=== Extracted text ===
2.2.3. Provider Methods in Modules
If the service construction requires additional assembly logic, you can create simple "provider" methods in the module class. Any method of a module class annotated with @Provides
is treated a "provider" method. E.g.:
public class HelloModule3 implements BQModule {
@Singleton
@Provides
Hello provideHello(UserNameService nameService) { (1)
return new HelloService3(nameService);
}
@Override
public void configure(Binder binder) { (2)
}
}
1 | Provider method that does both assembly and binding of the Hello service. |
2 | configure(..) method may be empty, or contain other bindings |
What makes provideHello
method a "provider" is the @Provides
annotation. The access modifier is irrelevant (can be "public", "protected", etc.). The method does both assembly and binding of the "Hello" service. The return type (Hello
) is used as the binding key. And while there is no @Inject
annotation in use anywhere, injection in fact also happens here - all method arguments ("nameService" in this case) are injected by the DI environment.
2.2.4. Provider Objects
If more complex logic or lots of dependencies are required, instead of a provider method, you can create a provider class that implements Provider<MyService>
. E.g.:
public class HelloService3Provider implements Provider<Hello> {
@Inject
private UserNameService nameService;
@Override
public Hello get() {
return new HelloService3(nameService);
}
}
It needs to be bound to an object declaration via toProvider(..)
method;
@Override
public void configure(Binder binder) {
binder.bind(Hello.class)
.toProvider(HelloService3Provider.class)
.inSingletonScope();
}
Provider object has the same rules for injection of its own dependencies as regular objects, i.e. either via annotated fields or an annotated constructor.
2.2.5. Injection in Collections
TODO
2.2.6. Injection and Generics
TODO
2.3. Configuration
Bootique app can accept external configuration in different forms, coming from different sources. Internally, all configuration sources are combined following the rules described below into a single JSON-like tree object, that is used to initialize properties of some application objects.

=== Data section ===
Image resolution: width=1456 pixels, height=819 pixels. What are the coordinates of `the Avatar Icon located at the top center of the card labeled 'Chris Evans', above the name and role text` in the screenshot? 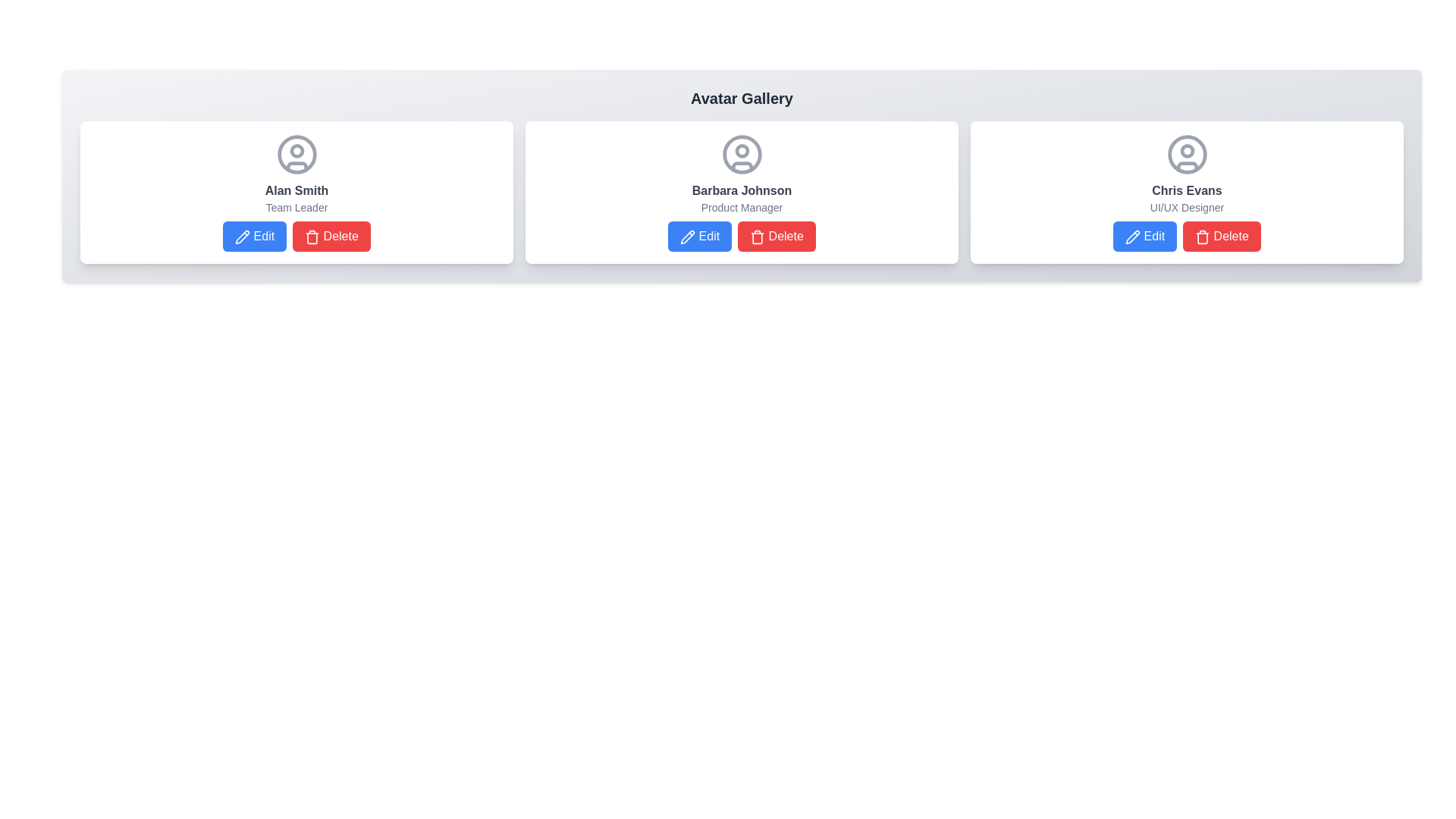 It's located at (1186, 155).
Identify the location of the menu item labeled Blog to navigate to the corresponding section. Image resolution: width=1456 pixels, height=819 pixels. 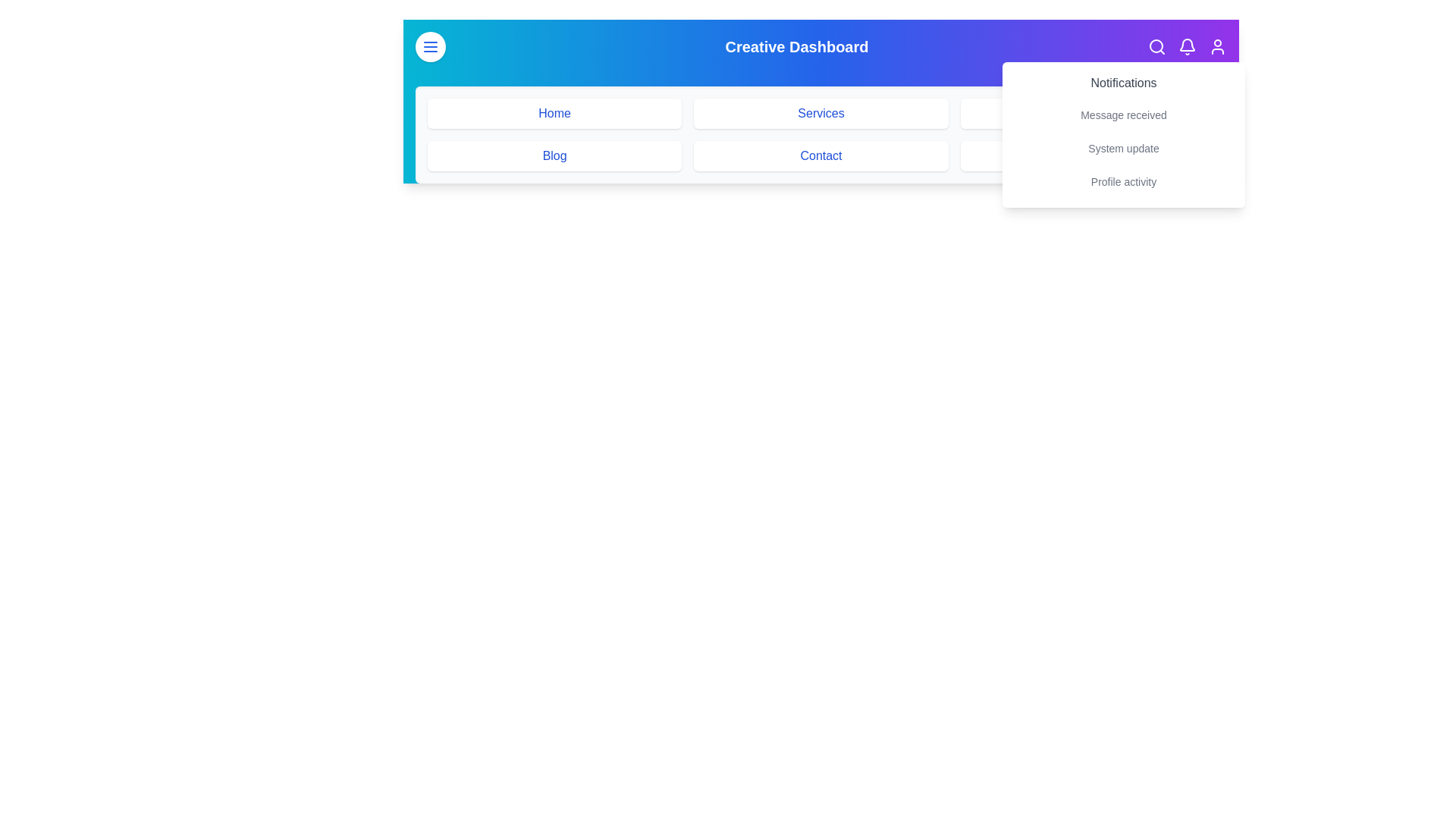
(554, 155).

=== Goals ===
1: Please reproduce the Bootique documentation excerpt starting with "2.2.5. Injection in" and going on through "some application objects.".
2: In the Bootique documentation excerpt, which method binds a provider class to an object declaration?
3: Resume the Bootique documentation excerpt, continuing from its last sentence.

=== Results of the tasks ===
1:
2.2.5. Injection in Collections
TODO
2.2.6. Injection and Generics
TODO
2.3. Configuration
Bootique app can accept external configuration in different forms, coming from different sources. Internally, all configuration sources are combined following the rules described below into a single JSON-like tree object, that is used to initialize properties of some application objects.

2: The toProvider(..) method.

3:
Common configuration formats are JSON or YAML. For simplicity, we’ll focus on YAML, but the two are interchangeable. Other sources are shell variables, Java properties and even cloud secrets managers. No matter which source (or combination of them) you use, all of them end up in a single tree object whose nodes match the structures of the application Java objects they will ultimately be converted to.
Here is an example YAML file:
log:
level: warn
appenders:
- type: file
logFormat: '%c{20}: %m%n'
file: target/logback/debug.log
jetty:
context: /myapp
connectors:
- port: 12009
By convention, the top-level keys correspond to the names of modules that use a given configuration. In the example above, log
subtree configures bootique-logback
module, while jetty
configures bootique-jetty
.
For most standard modules, configuration formats are described in the module documentation. But each Bootique application contains a -H command that displays the full config structure for that app’s collection of modules. The output of this command is always the most accurate reference. |
2.3.1. Configuration Basics
Consider the following YAML:
my:
intProperty: 55
stringProperty: 'Hello, world!'
and the following object with matching property names:
@BQConfig (1)
public class MyObject {
final SomeOtherService soService;
private int intProperty;
private String stringProperty;
@Inject
public MyObject(SomeOtherService soService) { (2)
this.soService = soService;
}
@BQConfigProperty (3)
public void setIntProperty(int i) {
this.intProperty = i;
}
@BQConfigProperty (4)
public void setStringProperty(String s) {
this.stringProperty = s;
}
public void doSomething() {
// ..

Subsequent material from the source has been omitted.